A separate screen handles the life-sustaining treatment verification, with explanatory text drawn from chapter 9 of the Mental Capacity Act Code of Practice. You tick to confirm that each life-sustaining refusal is to apply even at risk to your life; the platform will not let you skip this step. The final screens cover the appointment of any Lasting Power of Attorney you have already signed, the names and contact details of your GP and next of kin, and a review-date prompt that defaults to two years from signature. The template generates in Word and PDF, with a separate witness instruction sheet and an optional carry card. Once your ADRT is finalised, you can pair it with other instruments from the complete UK legal document catalogue so that your estate, your business affairs and your health wishes all sit in one place.
Common mistakes to avoid
The single most damaging mistake is omitting the life-at-risk statement on refusals of life-sustaining treatment. Section 25(5) of the Mental Capacity Act 2005 is uncompromising on this point: without the verification, clinicians are not merely entitled but obliged to treat. Our template builds the wording in by default, but patients who reuse a generic letter found online routinely lose this protection. The second recurring mistake is mis-describing the clinical circumstances. An ADRT that refuses ventilation "if I am unlikely to recover" gives the treating consultant a discretion the patient probably did not intend. Tightening the language to "where two consultants agree that there is no realistic prospect of regaining the capacity to recognise family and friends" gives the same instinct legal teeth.

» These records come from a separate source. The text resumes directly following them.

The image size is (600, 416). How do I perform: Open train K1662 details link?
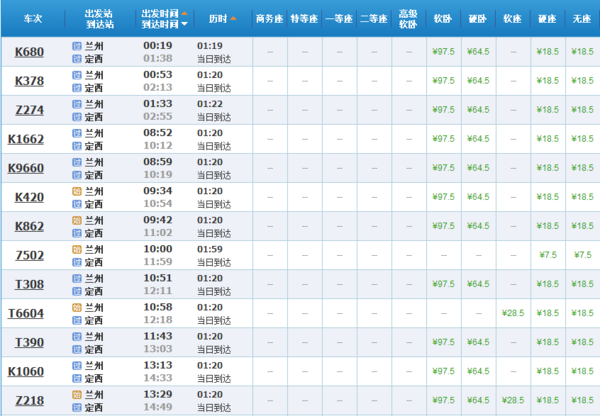point(30,139)
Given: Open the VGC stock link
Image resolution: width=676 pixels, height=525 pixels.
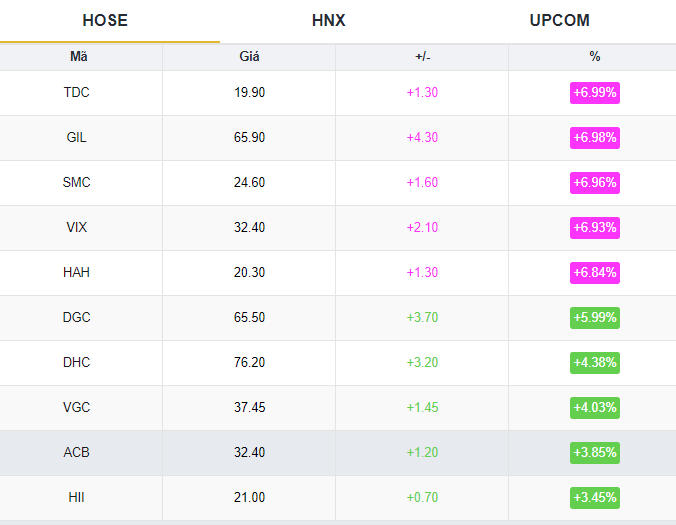Looking at the screenshot, I should click(76, 407).
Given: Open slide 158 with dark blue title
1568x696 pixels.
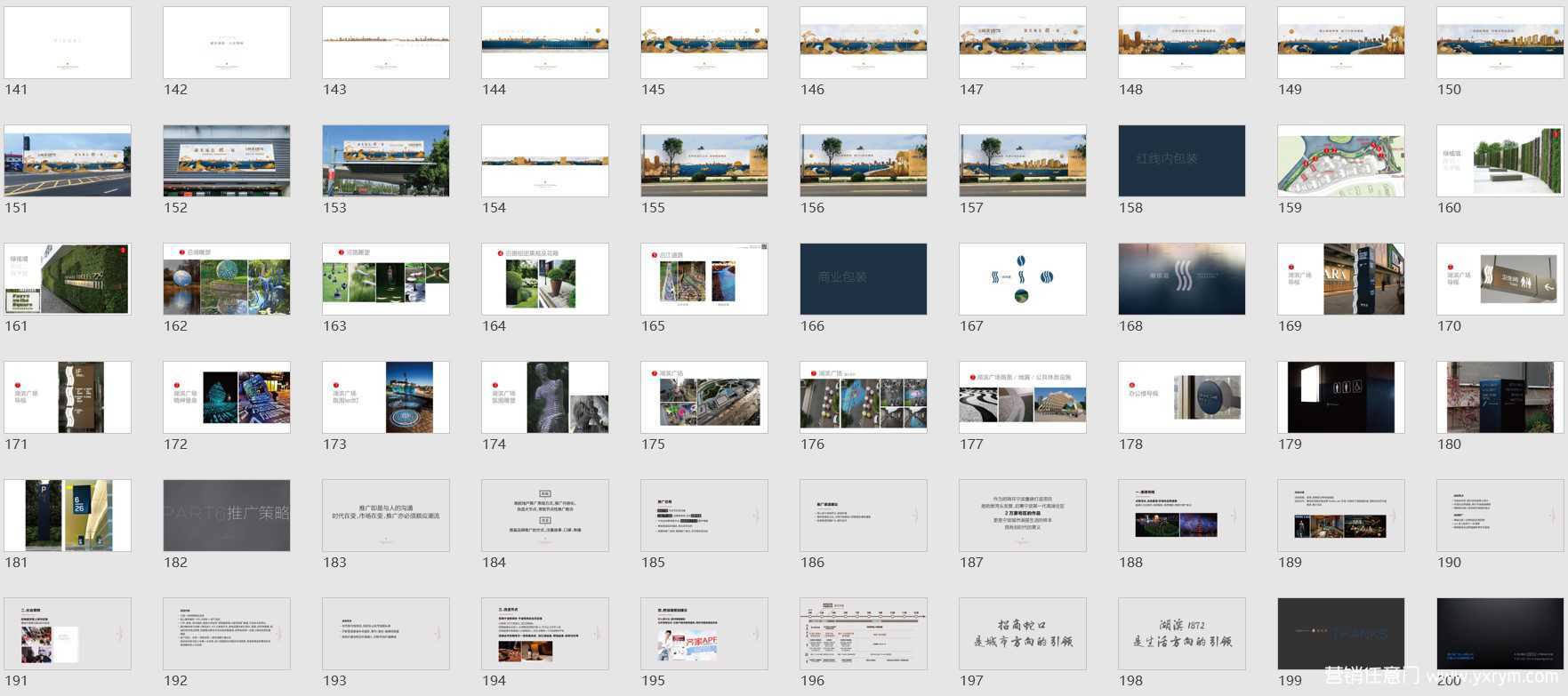Looking at the screenshot, I should [1181, 161].
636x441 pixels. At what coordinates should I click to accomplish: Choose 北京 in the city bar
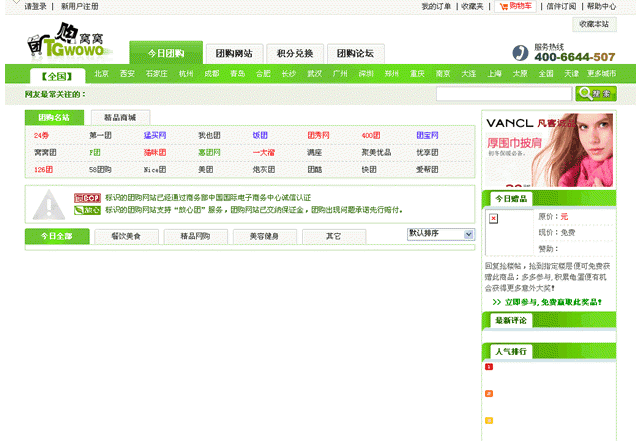coord(101,74)
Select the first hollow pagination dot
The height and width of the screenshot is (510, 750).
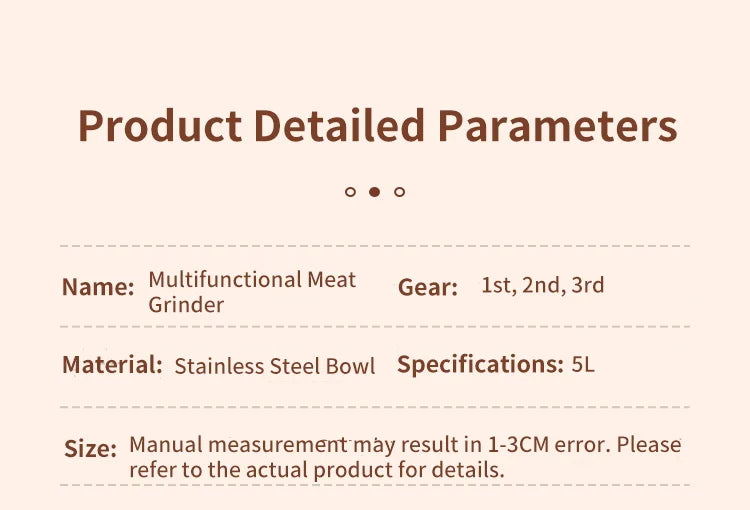click(x=350, y=191)
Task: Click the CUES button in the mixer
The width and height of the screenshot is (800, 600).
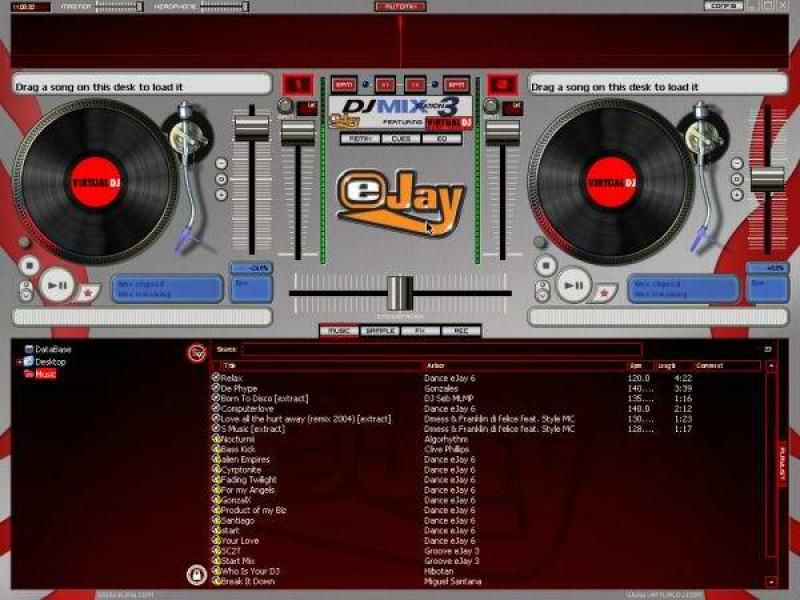Action: point(400,139)
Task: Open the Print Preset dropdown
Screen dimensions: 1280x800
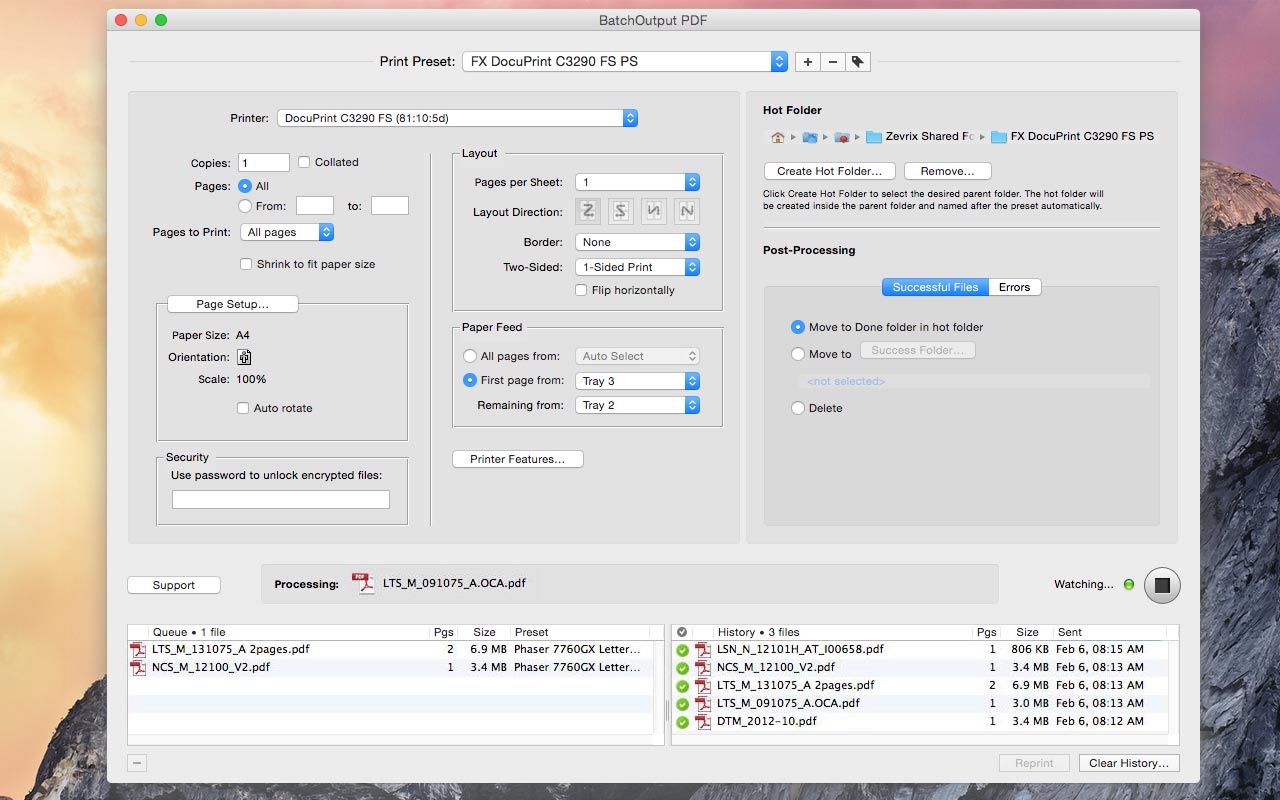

The third pitfall is letting the ADRT go stale. A decision signed fifteen years ago and never reviewed will still be considered, but a judge or clinician applying section 25(2)(c) can take into account anything done by the patient since that is clearly inconsistent with the decision remaining their fixed view, such as accepting a treatment they had previously refused. Reviewing every two to three years, and re-signing after any major life event, keeps the document alive. The fourth is using the wrong witness: a witness who stands to inherit under the patient's will, or who is the attorney under the LPA, undermines the appearance of independence and invites a contest. A neutral adult, ideally the GP or a long-standing professional contact, is far stronger. Never witness with the family member you expect to benefit from your estate. The fifth, more procedural, is failing to lodge copies with the GP and any specialist consultant. An ADRT that nobody can find at the moment of crisis has the same effect as no ADRT at all.